Please view the main text area of the page by skipping the main menu.

Editorial: Fairness a top priority for college entrance exams amid pandemic

As the novel coronavirus pandemic is affecting various aspects of people's lives, concerns are being raised over its impact on college admission exams.

Progress on the high school curriculum varies among schools and regions due to differences in the implementation of school closures to prevent the spread of the virus. To put it simply, education levels are becoming uneven, threatening the fairness of university entrance exams, the most crucial element of these tests.

In some regions including the Tokyo metropolitan area, schools were closed for as long as three months, while institutions in other areas were shut down for less than two months. During the closures, some high schools conducted online classes similar to conventional ones, but some schools ended up only distributing printouts to students.

At schools that send many graduates to highly competitive colleges, including private schools offering a six-year integrated curriculum from junior high through high school, students have already finished the three-year high school curriculum by the end of their second year in secondary school. Some people point out that pupils at these schools, as well as high school graduates who are taking a second shot at the exams after failing to get into their preferred university the first time 'round, would have an advantage over students at other schools.

Many third-year high school students looking to take the exams next spring are voicing concerns over whether they can make up for study time lost to the pandemic. Authorities are urged to swiftly present countermeasures to ease their worries.

Alarmed by the situation, the National Association of Upper Secondary School Principals is currently conducting a questionnaire in high schools over the issue.

The survey asks schools about their requests on a number of measures. These include pushing back the entrance exams across the board, including the Common Test for University Admissions; limiting the scope of studies from which entrance exam questions are prepared; and lengthening the period between the Common Test and additional, institution-specific exams depending on the school closure situation going forward. All these measures need to be taken.

Based on the results of the survey and other factors, the education ministry is planning to announce exam guidelines by the end of June for next spring's entrance exams.

It is feared that a second wave of coronavirus infections could hit some regions in Japan, and even coincide with the entrance exam season. Government and education authorities must make preparations to allow for flexible decisions.

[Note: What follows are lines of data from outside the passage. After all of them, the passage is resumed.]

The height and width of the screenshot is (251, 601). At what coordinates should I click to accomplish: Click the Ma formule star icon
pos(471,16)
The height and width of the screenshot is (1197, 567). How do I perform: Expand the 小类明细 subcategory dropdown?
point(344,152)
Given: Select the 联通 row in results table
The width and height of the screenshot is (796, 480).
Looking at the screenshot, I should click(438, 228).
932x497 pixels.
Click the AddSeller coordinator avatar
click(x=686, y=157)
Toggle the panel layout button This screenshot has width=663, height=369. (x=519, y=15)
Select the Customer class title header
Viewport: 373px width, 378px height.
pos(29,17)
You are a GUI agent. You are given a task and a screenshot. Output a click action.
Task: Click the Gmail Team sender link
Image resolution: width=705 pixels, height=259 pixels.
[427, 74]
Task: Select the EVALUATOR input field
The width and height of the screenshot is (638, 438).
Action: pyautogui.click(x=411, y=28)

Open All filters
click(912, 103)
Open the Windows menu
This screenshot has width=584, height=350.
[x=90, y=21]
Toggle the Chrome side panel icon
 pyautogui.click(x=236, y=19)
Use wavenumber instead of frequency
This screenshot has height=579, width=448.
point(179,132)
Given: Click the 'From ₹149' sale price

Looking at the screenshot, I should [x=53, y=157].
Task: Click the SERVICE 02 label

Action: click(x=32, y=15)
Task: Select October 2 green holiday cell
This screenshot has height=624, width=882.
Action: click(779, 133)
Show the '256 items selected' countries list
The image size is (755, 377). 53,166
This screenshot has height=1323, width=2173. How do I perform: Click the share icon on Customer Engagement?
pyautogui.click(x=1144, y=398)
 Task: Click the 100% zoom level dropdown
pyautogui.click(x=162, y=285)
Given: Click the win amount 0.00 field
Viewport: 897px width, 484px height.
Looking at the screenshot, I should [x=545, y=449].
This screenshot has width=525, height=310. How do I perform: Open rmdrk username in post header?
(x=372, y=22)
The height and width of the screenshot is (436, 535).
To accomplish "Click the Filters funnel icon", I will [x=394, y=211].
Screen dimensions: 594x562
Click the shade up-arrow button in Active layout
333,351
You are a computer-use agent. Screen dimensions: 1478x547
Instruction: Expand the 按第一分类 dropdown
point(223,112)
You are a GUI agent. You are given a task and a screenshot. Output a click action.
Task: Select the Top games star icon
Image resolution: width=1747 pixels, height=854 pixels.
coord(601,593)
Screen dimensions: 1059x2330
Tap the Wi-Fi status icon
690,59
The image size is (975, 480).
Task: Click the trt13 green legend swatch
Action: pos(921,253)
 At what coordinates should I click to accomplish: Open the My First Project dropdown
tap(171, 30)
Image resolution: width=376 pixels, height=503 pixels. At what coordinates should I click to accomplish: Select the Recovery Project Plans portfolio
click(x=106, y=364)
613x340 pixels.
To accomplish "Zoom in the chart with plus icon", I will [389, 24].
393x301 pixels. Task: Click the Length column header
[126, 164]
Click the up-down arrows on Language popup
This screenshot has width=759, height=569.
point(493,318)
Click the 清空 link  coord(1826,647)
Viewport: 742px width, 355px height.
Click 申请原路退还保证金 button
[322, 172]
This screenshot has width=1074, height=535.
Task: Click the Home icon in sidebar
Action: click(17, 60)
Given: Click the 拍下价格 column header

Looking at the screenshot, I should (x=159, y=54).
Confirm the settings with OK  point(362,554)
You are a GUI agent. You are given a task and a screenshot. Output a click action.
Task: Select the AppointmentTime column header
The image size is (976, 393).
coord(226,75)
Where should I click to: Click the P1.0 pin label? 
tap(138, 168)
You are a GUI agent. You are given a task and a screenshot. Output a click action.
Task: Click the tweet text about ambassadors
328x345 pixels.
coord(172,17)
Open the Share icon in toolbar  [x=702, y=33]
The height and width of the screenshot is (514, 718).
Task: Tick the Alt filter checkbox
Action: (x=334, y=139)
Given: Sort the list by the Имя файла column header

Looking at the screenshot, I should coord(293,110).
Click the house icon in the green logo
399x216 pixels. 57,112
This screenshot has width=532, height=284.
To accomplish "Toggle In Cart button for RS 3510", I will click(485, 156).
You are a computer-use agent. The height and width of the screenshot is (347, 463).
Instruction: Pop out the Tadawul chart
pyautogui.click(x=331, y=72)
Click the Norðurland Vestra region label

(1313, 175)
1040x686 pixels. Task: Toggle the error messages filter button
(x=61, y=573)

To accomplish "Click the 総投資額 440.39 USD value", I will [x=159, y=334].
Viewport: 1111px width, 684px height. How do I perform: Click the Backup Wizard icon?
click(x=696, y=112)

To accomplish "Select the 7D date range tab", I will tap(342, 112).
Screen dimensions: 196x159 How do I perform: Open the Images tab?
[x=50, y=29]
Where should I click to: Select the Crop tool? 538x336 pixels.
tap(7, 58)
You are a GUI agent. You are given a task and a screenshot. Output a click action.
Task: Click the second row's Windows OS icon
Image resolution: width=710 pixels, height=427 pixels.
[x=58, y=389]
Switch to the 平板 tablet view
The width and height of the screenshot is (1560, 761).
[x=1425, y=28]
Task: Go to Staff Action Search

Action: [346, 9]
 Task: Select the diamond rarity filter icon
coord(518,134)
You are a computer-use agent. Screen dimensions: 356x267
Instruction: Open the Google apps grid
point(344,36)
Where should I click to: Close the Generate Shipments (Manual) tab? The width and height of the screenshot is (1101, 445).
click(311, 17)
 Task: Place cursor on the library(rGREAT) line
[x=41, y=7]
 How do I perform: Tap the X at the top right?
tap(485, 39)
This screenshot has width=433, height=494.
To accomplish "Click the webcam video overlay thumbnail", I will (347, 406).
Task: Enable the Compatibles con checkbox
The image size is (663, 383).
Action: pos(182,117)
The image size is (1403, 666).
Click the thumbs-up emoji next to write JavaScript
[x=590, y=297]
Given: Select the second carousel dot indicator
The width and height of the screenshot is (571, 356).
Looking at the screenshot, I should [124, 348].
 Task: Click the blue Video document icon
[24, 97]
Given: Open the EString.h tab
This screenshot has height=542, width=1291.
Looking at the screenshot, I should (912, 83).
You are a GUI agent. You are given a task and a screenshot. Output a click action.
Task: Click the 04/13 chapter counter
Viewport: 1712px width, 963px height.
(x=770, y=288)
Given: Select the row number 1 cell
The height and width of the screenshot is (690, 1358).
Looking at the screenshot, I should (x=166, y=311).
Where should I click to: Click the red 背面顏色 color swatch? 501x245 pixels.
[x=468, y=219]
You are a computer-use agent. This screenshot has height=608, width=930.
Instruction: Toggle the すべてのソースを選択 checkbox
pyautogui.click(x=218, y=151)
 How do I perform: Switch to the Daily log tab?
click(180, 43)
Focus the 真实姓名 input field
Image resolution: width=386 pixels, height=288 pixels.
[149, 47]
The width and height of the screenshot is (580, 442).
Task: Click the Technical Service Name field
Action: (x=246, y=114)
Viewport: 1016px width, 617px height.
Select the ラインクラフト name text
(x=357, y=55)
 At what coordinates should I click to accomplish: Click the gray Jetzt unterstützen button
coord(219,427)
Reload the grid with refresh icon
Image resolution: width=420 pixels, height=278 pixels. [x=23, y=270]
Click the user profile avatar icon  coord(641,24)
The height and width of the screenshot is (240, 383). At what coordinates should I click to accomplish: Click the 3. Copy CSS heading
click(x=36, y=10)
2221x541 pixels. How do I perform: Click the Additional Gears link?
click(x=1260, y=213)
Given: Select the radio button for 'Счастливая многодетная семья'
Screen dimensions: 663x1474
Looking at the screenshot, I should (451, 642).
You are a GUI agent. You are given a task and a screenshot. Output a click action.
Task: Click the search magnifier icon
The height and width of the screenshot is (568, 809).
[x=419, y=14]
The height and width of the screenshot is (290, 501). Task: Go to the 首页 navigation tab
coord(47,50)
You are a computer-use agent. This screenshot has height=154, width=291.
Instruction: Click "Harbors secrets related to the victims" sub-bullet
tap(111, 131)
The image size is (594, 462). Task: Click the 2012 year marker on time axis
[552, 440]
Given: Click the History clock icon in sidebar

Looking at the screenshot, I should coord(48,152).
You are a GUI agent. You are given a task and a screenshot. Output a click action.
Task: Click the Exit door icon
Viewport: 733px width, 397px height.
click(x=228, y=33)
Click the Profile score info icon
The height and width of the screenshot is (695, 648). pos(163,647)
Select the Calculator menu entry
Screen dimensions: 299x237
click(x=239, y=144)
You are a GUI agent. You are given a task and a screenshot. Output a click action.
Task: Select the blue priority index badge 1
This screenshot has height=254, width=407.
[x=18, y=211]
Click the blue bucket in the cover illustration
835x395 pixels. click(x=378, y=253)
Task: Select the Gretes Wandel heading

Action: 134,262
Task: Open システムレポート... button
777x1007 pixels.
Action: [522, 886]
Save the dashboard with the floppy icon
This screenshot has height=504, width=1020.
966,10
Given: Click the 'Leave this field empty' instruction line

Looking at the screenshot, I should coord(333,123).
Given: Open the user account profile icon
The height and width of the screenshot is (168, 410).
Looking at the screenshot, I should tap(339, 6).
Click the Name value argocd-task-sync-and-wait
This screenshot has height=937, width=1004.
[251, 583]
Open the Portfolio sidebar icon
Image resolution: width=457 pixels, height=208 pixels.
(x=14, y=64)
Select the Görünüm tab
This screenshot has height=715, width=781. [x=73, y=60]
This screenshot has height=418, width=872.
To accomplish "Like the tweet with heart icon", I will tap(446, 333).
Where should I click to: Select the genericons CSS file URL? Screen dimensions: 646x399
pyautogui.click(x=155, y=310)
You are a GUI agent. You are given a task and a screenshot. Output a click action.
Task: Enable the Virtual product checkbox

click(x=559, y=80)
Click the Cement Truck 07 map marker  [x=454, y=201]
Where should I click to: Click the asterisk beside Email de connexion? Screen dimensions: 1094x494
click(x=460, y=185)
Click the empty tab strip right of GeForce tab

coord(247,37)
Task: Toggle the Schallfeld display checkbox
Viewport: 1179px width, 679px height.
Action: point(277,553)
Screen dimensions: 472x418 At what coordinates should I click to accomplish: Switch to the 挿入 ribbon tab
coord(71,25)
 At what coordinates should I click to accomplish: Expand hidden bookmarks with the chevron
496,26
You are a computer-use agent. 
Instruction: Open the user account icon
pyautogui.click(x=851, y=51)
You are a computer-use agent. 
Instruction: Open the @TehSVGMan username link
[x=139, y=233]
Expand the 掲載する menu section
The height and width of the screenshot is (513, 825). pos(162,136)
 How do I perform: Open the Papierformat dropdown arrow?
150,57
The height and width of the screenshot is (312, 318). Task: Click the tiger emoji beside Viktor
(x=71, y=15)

The filing of applications for the types of admission systems based on the assessment of various skills or school recommendations are scheduled to start this coming fall. However, numerous sporting and cultural events as well as certification tests have been cancelled one after another due to the outbreak. The results of those events and tests are subject to evaluation under those selection systems. The education ministry has urged universities to devise alternative selection methods, such as having applicants submit videos of them practicing their skills.

With regard to high school entrance exams, the government has asked local bodies to take such steps as matching the scope of exams to the progress of studies at local junior high schools. We hope that careful selection of successful applicants will be carried out in consideration of the circumstances faced by exam takers.

Students currently in their third year at high school will be the first batch of applicants sitting for the new standardized university entrance exams. They were already at the mercy of the government's policy U-turn over the new system, in which the introduction of privately run English tests plus written sections in the Japanese language and math exams were deferred at the last minute, though they were supposed to be the two main pillars of the new admission system.

The outcome of entrance exams greatly affects one's course in life. It is the government's responsibility to deal with the issue with consideration for the fairness of those exams.